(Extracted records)
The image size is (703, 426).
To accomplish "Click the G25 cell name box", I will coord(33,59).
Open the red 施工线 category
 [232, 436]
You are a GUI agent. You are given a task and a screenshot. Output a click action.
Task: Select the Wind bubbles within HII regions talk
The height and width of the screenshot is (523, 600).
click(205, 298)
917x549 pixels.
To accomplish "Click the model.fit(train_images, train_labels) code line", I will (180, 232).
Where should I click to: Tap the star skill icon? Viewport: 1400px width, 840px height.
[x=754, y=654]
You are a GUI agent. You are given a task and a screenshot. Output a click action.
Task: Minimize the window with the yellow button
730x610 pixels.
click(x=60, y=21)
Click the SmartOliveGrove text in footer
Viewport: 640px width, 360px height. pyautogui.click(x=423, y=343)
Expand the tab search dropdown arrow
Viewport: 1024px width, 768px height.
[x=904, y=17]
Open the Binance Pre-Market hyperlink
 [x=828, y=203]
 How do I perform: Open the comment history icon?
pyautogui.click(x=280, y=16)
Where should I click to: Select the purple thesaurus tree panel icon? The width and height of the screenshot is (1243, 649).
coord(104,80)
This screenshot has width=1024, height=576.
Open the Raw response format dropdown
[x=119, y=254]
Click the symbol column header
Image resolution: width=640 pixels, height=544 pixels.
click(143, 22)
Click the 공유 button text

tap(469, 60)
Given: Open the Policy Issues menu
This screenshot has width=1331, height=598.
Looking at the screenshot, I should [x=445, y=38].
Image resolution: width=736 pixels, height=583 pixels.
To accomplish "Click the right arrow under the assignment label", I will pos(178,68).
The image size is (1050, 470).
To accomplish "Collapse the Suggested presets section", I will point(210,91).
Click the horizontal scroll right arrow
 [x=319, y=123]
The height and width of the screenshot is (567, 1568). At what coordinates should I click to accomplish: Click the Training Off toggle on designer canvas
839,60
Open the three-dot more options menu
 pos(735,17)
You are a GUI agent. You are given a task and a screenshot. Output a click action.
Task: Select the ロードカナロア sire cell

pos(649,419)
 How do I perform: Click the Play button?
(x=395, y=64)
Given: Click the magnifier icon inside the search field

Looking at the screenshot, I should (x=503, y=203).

→ Directions for this task
Every entry is to be transcribed exactly as it stands.

→ Result of this task
The image size is (703, 426).
To accomplish "Click the G25 cell name box", I will coord(33,59).
Open the red 施工线 category
 [232, 436]
You are a GUI agent. You are given a task and a screenshot. Output a click action.
Task: Select the Wind bubbles within HII regions talk
The height and width of the screenshot is (523, 600).
click(205, 298)
917x549 pixels.
To accomplish "Click the model.fit(train_images, train_labels) code line", I will (180, 232).
Where should I click to: Tap the star skill icon? Viewport: 1400px width, 840px height.
[x=754, y=654]
You are a GUI agent. You are given a task and a screenshot. Output a click action.
Task: Minimize the window with the yellow button
730x610 pixels.
click(x=60, y=21)
Click the SmartOliveGrove text in footer
Viewport: 640px width, 360px height. pyautogui.click(x=423, y=343)
Expand the tab search dropdown arrow
Viewport: 1024px width, 768px height.
[x=904, y=17]
Open the Binance Pre-Market hyperlink
 [x=828, y=203]
 How do I perform: Open the comment history icon?
pyautogui.click(x=280, y=16)
Where should I click to: Select the purple thesaurus tree panel icon? The width and height of the screenshot is (1243, 649).
coord(104,80)
This screenshot has width=1024, height=576.
Open the Raw response format dropdown
[x=119, y=254]
Click the symbol column header
Image resolution: width=640 pixels, height=544 pixels.
click(143, 22)
Click the 공유 button text

tap(469, 60)
Given: Open the Policy Issues menu
This screenshot has width=1331, height=598.
Looking at the screenshot, I should [x=445, y=38].
Image resolution: width=736 pixels, height=583 pixels.
To accomplish "Click the right arrow under the assignment label", I will pos(178,68).
The image size is (1050, 470).
To accomplish "Collapse the Suggested presets section", I will point(210,91).
Click the horizontal scroll right arrow
 [x=319, y=123]
The height and width of the screenshot is (567, 1568). At what coordinates should I click to accomplish: Click the Training Off toggle on designer canvas
839,60
Open the three-dot more options menu
 pos(735,17)
You are a GUI agent. You are given a task and a screenshot. Output a click action.
Task: Select the ロードカナロア sire cell

pos(649,419)
 How do I perform: Click the Play button?
(x=395, y=64)
Given: Click the magnifier icon inside the search field

Looking at the screenshot, I should (x=503, y=203).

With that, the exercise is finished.